La tela di Pollock in questo caso mi ricorda l'ipotesi fisica della realtà di Böhm. Secondo lo scienziato il moto delle particelle, l'imprevedibilità della loro posizione, non è dettata dalla casualità come sino ad oggi si è sempre pensato. Le particelle infatti seguirebbero un ordine superiore detto potenziale quantico che indirizzerebbe le particelle, anche se non in maniera meccanicistica. Così l'interpretazione del mondo dei quanti non sarebbe imprevedibile in ragione della casualità degli eventi, ma in ragione della non conoscenza del potenziale quantico. Ciò significa che l'intero universo dovrebbe possedere un ordine superiore che sta dietro a tutto in mondo fenomenico. In questo modo il gesto di Pollock sulla tela non è casuale, come la fisica comune potrebbe interpretare, ma dovrebbe possedere un potenziale quantico che sarebbe l'atto creativo di Pollock. Le linee disordinate, le gocce cadute sulla tela per effetto della gravità, avrebbero comunque una mano che le guida e che le indirizza.
Vedendo quel quadro ho pensato subito non solo alla rappresentazione figurata degli scontri tra particelle negli acceleratori, ma anche al caos quantistico che, sembrerebbe caos, ma dovrebbe mostrare in realtà una sorta di ordine. Quell'ordine sarebbe l'atto del creatore-pittore che, attraverso il guizzo intellettuale, ci permette di interpretare la tela nel modo giusto.

Dettaglio del quadro
La tela di Pollock, se trasposta all'interpretazione di un osservatore del nostro tempo e quindi con le conoscenze scientifiche di oggi, sembra rappresentare l'essenza dell'ordine implicato di Böhm. Böhm infatti ipotizza l'esistenza di due livelli di realtà, l'ordine implicato e l'ordine esplicato. Mentre il secondo ordine coincide con la realtà visibile, fenomenica, l'ordine implicato è la vera essenza dell'universo. La realtà quindi, per come la vediamo sarebbe illusoria, come la proiezione di un ologramma o di un'immagine televisiva. Ci appare colorata, udiamo i suoni, ma se smontiamo l'apparecchio o i suoi componenti scopriamo che la realtà è ben diversa. I chip e le parti dello schermo sono una cosa altra rispetto alla realtà apparente che ci proiettano. Con questo paragone, Böhm vuole dirci che (proprio come affermato da molte dottrine orientali) la realtà è illusoria e i sensi ingannano. Pollock non poteva conoscere questa teoria ma conosceva certamente le teorie di Krishnamurti cui lo stesso Böhm era avvicinato e lasciato influenzare.

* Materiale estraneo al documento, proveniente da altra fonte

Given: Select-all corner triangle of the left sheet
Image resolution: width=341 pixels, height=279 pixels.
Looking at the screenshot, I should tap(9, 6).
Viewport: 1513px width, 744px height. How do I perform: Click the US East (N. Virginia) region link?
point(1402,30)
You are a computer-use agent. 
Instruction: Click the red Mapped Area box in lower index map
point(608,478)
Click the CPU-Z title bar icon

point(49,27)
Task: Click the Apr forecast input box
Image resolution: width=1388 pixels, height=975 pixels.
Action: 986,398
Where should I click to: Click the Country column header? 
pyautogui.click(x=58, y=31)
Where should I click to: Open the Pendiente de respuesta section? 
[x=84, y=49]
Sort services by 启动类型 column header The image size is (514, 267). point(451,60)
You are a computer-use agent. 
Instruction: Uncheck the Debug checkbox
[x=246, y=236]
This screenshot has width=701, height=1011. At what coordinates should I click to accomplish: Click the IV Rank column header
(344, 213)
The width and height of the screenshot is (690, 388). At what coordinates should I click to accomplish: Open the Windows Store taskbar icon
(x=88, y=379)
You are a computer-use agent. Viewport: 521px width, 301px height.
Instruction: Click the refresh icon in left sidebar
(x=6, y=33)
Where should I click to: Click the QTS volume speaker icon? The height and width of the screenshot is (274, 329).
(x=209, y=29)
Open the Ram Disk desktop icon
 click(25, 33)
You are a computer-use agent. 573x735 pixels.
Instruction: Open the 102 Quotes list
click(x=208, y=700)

La rappresentazione astratta di Pollock è come la rappresentazione dell'ordine implicato, dove le particelle sono totalmente interconnesse, tutto è indivisibile e tutto vibra di energia e luce: proprio come nella tela. L'ordine esplicato è l'uomo Pollock, che è incarnato in una persona, nelle sue movenze e nelle sue parole; ma è attraverso l'espressione profonda dei gesti, del pensiero e dell'esplicarsi dell'atto creativo che Pollock ci mostra ciò che c'è dietro la realtà apparente. Quelle linee di colore e quelle macchie sono anche come le sinapsi neuronali, l'attività celebrale che racchiude un universo di sensazioni e idee in movimento.
Questa è l'ipotesi che mi si è palesata quando ho avuto davanti quella enorme tela astratta. Di certo non l'interpretazione di un critico, non di un'autorevole conoscitore dell'arte moderna. Ma una chiave interpretativa personale che spero possa trovare riscontro in molti lettori.